Jackson’s image suffered another blow last year when Paula Abdul, who had choreographed some of the promotional videos for “Control,” emerged as a star herself. The tempting assumption was that Abdul was the real talent--and that Jackson merely benefited in the videos from Abdul’s extraordinary dance sense.
In a separate interview, Rene Elizondo, Jackson’s boyfriend, gave his analysis of her image problem. “Anybody who has been around Janet for any period of time will tell you the same thing . . . that she is humble to the point of fault,” he said.
“She will not take credit for the things she is responsible for. . . . She will always say, ‘We did it’ instead of ‘I did it.’ That’s what we’ve been trying to point out to her. It’s the way she was brought up. I’ve told her, ‘Part of the perception people have is your fault because you won’t tell them what you did.’ ”
Confronted with this in the interview, Jackson said, “It sounds so selfish to say I, I, I. But it bothers me that some people think someone gave me an image or told me what songs to sing or what clothes to wear. I’m not a robot. I want people to know that I’m real.”

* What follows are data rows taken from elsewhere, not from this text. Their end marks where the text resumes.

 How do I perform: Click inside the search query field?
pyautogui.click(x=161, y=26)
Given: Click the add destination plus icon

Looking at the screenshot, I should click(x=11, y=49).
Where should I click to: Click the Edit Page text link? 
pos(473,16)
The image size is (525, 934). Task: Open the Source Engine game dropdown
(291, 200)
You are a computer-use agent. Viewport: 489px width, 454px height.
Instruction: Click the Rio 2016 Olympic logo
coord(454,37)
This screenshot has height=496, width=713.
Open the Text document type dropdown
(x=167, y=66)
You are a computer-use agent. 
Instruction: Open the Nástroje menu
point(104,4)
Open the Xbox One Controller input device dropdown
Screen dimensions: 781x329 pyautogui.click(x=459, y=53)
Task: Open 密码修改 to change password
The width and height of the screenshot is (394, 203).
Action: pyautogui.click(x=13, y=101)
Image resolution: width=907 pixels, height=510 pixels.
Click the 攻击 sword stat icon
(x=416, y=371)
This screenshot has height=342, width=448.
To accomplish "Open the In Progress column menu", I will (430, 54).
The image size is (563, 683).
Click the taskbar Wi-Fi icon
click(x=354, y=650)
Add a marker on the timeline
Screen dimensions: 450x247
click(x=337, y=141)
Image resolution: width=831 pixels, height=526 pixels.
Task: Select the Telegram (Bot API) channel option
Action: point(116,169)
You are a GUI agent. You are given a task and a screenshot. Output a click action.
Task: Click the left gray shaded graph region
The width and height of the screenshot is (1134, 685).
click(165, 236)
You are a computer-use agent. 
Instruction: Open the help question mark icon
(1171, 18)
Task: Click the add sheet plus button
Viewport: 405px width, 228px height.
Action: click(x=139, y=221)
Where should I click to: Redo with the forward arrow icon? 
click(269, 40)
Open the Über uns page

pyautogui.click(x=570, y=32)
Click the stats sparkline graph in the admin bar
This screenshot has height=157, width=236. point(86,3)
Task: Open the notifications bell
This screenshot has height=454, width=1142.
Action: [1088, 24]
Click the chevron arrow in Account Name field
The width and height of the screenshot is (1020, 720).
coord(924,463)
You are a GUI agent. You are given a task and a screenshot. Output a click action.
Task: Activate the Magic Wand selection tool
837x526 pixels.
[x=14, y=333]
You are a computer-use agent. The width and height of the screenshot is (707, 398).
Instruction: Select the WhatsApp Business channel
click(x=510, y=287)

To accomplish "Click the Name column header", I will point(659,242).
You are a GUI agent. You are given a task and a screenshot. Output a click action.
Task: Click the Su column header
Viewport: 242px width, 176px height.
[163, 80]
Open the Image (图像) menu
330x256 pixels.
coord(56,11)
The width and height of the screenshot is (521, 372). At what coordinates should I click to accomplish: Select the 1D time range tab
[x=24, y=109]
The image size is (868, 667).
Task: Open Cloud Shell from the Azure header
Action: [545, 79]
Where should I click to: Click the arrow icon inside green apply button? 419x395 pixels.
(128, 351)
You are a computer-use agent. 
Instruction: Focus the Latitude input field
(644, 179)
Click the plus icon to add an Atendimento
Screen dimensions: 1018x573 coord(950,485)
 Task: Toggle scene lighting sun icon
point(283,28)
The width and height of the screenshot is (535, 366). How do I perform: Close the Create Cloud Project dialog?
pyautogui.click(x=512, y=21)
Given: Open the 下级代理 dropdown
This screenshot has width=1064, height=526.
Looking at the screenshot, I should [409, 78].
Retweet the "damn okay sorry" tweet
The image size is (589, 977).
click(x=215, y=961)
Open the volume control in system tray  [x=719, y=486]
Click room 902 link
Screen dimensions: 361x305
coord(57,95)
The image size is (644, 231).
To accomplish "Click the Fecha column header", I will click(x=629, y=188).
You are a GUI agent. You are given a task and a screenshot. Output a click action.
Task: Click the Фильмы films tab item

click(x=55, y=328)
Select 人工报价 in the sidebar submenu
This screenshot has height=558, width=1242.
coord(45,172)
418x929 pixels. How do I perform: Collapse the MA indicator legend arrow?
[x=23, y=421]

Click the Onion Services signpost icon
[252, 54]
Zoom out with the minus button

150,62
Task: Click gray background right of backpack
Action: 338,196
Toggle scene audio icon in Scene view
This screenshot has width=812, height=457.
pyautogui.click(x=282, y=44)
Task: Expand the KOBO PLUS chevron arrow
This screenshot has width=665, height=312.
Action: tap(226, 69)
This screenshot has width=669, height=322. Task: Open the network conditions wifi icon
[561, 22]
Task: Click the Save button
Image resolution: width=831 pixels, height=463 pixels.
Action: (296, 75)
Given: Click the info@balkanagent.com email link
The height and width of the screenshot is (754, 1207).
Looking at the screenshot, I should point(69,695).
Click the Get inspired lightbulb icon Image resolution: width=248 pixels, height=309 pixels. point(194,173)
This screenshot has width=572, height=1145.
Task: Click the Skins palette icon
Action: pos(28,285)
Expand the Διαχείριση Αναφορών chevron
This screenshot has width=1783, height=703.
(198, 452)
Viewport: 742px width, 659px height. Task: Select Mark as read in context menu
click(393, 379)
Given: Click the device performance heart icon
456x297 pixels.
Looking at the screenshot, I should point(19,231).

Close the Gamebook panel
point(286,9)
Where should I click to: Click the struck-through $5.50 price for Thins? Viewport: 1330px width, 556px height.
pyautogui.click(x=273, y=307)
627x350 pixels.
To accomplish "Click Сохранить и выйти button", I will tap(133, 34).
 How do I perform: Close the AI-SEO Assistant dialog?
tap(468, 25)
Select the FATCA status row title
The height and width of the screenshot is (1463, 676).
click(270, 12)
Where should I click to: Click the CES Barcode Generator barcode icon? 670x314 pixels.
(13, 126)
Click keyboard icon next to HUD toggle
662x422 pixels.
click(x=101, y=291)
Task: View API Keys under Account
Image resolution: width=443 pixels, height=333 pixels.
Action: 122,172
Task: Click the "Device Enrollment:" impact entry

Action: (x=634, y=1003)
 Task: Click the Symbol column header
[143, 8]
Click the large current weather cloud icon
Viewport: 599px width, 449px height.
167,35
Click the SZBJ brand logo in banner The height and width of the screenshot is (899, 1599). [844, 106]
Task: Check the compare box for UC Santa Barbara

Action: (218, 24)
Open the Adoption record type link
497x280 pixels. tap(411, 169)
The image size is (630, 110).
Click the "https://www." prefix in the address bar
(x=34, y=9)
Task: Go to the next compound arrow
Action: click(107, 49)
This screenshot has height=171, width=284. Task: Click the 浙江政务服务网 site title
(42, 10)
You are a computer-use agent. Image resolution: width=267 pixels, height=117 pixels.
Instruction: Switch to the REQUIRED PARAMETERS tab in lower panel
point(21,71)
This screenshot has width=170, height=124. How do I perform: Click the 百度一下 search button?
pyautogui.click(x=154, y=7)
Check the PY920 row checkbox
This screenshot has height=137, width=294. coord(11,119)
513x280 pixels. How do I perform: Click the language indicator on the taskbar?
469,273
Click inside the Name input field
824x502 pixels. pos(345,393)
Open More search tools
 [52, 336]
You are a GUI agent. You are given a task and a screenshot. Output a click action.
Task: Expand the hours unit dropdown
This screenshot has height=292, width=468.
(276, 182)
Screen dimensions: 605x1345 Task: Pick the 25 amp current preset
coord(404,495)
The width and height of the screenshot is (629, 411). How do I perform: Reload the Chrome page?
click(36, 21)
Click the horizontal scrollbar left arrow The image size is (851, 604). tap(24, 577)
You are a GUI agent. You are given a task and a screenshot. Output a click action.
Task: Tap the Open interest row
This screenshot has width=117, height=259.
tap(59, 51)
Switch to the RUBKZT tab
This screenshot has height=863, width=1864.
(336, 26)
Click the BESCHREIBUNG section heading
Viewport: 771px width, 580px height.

When I was 17, I did what people told me
Did what my father said
And let my mother mold me
But that was long ago . . .
Now, I’m in control.
--”Control,” by James Harris III
Terry Lewis, Janet Jackson
The more than 15,000 fans in the sold-out Centrum arena in nearby Worcester, Mass., were on their feet cheering as Jackson opened the 17th show on her first-ever concert tour with “Control.” The enthusiasm of the young audience continued through the nearly 90 minutes Jackson was on stage.
Tickets sold so well for the first Worcester date that a second was added. It too sold out. Additional dates had also been added in other cities, making the Jackson swing one of the hottest tours of the new year.
Her five Southern California dates--Friday and Saturday at the Forum in Inglewood, April 23 at the San Diego Sports Arena then back to the Forum on April 25, 26--have been sold out for weeks.
“To be honest, no one really knew how the tour would do because Janet had never toured,” said Roger Davies, who has been managing the young singer since last fall. “She never toured during the ‘Control’ days despite the demand, so that built anticipation for this tour.
“But you never know exactly who’s going to buy tickets on someone’s first time out until you put them on sale. We’re probably going to be on the road most of the year . . . Europe, Japan, more U.S. dates, maybe even Australia.” The additional U.S. dates will include a return to Southern California in June.
If the box-office demand was hot from the beginning, reviews were initially cool. Writing about the tour opener in Miami, Rolling Stone magazine’s Sheila Rogers said the singer “has a long way to go in making the leap from tape to live.” The Boston Globe’s Steve Morse was even harsher.
But the show has gained considerable strength since Miami. The tough-minded Village Voice praised Jackson’s Madison Square Garden performance, and the Globe’s Morse, reviewing the show again in Worcester, was impressed.
“Janet Jackson is getting her wings in a hurry. She floundered . . . a month ago in Miami where she seemed scared, defensive and downright lost. But she was a different person last night. . . . She loosened up, took control early and whipped the capacity crowd into a frenzy.”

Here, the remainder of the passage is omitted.